Ancient Celtic people allied to the Helvetii

The Latobrigi (also Latovici or Latobici) were a small Celtic people known only from Caesar's account of the Gallic Wars. They were among the neighbours whom the Helvetii induced to join their migration of 58 BC, and after the migrants were defeated at Bibracte they were sent back to the homeland from which they had set out. Their territory is not known, and they are not heard of again.

== Name ==
The Latobrigi are named only by Caesar, in his account of the Helvetian migration. The name is also transmitted as Latovici and Latobici in manuscripts.

The name is Gaulish. Its first element, lāto-, is of uncertain meaning, and has been derived either from a Celtic word for 'fury' or 'ardour' (Old Irish láth) or from a root meaning 'flat' or 'plain'. It is transmitted with two different suffixes, -brigi ('hill', Gaulish briga) in the form Latobrigi, and -brogiorum ('territory, march', Gaulish brogi-) in the genitive plural Latobrogiorum.
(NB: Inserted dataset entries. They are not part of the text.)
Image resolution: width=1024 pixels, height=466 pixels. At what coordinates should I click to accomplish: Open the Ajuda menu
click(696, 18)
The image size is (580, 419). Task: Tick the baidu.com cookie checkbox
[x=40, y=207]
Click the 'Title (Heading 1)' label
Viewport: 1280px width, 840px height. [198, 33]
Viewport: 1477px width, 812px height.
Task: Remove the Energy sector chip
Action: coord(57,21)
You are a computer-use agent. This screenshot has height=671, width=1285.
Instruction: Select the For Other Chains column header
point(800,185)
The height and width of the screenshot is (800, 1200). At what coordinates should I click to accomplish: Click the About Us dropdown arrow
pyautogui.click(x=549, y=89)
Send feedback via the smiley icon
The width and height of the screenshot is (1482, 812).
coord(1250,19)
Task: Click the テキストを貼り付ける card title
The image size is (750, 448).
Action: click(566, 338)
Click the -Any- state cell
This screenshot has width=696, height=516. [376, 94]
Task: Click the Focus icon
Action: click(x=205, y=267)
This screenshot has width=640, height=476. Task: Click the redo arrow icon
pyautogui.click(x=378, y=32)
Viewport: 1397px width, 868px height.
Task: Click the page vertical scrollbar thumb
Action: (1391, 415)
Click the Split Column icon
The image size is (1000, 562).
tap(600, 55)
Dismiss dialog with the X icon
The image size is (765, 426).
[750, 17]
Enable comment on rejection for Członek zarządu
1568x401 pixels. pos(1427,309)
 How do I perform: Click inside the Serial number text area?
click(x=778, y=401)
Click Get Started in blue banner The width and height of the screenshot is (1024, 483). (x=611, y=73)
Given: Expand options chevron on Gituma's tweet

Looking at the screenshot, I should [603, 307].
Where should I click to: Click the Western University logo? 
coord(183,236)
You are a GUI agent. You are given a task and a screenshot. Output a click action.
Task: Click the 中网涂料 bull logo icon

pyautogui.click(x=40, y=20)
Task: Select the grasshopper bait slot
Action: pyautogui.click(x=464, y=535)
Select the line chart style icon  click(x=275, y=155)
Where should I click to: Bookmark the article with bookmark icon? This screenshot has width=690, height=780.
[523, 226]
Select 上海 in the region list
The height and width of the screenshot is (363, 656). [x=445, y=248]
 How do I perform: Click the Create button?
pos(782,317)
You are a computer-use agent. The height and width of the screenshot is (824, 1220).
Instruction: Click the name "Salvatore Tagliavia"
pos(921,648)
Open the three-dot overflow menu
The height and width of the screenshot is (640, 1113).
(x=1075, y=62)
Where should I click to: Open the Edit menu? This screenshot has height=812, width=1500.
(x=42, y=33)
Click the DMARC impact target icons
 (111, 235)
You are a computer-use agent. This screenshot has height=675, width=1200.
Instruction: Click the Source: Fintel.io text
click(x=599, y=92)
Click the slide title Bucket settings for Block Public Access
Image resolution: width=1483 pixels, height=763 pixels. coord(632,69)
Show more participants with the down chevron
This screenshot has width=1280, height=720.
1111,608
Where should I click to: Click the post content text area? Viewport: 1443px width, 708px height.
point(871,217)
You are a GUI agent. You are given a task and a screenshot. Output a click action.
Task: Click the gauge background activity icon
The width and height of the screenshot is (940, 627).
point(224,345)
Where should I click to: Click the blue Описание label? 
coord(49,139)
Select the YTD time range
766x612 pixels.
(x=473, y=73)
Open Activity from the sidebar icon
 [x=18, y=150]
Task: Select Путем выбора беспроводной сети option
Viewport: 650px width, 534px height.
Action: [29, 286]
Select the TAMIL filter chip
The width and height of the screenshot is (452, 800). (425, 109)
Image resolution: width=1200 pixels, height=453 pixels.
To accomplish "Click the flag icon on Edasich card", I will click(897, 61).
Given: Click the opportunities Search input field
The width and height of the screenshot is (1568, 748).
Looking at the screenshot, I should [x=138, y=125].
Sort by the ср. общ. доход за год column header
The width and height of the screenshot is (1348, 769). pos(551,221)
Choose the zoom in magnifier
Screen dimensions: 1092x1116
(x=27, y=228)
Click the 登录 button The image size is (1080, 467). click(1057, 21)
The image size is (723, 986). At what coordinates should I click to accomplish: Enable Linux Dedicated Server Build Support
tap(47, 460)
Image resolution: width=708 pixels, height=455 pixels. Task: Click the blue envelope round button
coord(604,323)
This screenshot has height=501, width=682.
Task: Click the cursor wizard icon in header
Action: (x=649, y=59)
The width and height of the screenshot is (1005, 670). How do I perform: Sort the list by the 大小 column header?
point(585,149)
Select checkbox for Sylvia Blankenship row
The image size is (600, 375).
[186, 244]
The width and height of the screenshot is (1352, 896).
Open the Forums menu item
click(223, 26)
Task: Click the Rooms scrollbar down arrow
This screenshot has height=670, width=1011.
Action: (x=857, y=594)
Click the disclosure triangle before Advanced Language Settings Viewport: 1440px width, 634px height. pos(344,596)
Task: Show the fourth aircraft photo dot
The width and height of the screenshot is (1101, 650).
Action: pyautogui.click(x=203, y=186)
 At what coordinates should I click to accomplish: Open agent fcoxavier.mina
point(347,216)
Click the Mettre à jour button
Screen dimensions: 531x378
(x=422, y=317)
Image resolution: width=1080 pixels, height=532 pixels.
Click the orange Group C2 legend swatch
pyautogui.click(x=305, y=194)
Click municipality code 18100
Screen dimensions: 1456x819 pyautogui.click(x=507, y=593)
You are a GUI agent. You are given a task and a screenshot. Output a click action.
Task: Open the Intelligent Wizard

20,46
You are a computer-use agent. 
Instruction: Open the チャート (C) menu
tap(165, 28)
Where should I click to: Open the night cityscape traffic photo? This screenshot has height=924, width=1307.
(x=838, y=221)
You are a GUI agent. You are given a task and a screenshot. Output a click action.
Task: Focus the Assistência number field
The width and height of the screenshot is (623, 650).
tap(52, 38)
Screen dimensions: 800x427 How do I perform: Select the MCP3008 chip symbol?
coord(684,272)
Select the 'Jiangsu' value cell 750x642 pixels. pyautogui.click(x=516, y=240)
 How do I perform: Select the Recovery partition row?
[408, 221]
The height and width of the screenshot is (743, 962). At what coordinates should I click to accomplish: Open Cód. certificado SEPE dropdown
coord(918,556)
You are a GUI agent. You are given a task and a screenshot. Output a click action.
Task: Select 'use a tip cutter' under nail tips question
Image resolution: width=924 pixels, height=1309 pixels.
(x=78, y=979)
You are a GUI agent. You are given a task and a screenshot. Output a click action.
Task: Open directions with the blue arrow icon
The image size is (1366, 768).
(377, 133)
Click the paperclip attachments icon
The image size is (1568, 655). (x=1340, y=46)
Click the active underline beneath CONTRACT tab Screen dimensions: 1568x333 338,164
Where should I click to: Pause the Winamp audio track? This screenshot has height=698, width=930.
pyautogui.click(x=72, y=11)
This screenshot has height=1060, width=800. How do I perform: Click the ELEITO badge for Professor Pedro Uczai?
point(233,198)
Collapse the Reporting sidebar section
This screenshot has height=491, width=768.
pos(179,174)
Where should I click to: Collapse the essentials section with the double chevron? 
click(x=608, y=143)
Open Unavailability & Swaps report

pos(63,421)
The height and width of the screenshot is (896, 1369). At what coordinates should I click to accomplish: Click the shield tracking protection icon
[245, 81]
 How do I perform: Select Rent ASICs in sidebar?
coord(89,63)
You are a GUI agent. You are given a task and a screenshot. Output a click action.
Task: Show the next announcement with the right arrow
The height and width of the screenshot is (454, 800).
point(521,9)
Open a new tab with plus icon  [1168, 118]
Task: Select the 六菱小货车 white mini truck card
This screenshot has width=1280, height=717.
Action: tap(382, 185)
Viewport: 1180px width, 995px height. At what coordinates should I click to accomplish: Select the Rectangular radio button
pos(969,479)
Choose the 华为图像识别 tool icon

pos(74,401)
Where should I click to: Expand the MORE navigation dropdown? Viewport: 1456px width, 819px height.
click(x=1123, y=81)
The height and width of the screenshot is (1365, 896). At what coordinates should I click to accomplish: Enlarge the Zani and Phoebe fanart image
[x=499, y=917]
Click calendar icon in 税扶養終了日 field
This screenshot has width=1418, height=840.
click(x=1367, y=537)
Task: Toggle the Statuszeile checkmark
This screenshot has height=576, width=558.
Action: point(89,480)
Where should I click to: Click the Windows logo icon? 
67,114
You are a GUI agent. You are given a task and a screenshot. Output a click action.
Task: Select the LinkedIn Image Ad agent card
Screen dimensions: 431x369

On the second reading the name has been taken to mean 'those of the flat country'. (Note: A different analysis connects the name, through metathesis, with a form Brigo-lati, taking the first element as Gaulish brigo- ('powerful') and the second as lati- ('heroes'), which would give the sense 'powerful heroes'. Christian-J. Guyonvarc'h advanced this reading in connection with the Britolagai, but Graham Isaac has questioned it.)

A people of similar name, the Latobici, is attested in Roman Pannonia, in the valley of the upper Save. Whether the two were connected, or even the same people, is disputed. András Mócsy held that the Pannonian Latobici belonged to the same movement of Celtic peoples that Caesar describes as the Helvetian migration, and that they reached the Save valley at that time.

== Geography ==
The territory of the Latobrigi is not known. Of the peoples who joined the Helvetii in 58 BC, only the Rauraci can be placed with any confidence, east of the bend of the Rhine near Basel. The Latobrigi are generally located near the Helvetii, on or close to the Rhine. One suggestion for the early Roman period places them on both sides of the river, in what is now northern Switzerland and southern Germany, with Iuliomagus (modern Schleitheim) as their chief settlement.

== History ==
At the outset of the Gallic Wars, in 58 BC, the Latobrigi joined the Helvetii in their migration, together with the neighbouring Rauraci and Tulingi and a group of Boii from further east. Gerold Walser interpreted the venture not as the migration of a whole people but as a late Celtic mercenary enterprise directed against Ariovistus, in which contingents drawn from several peoples took part.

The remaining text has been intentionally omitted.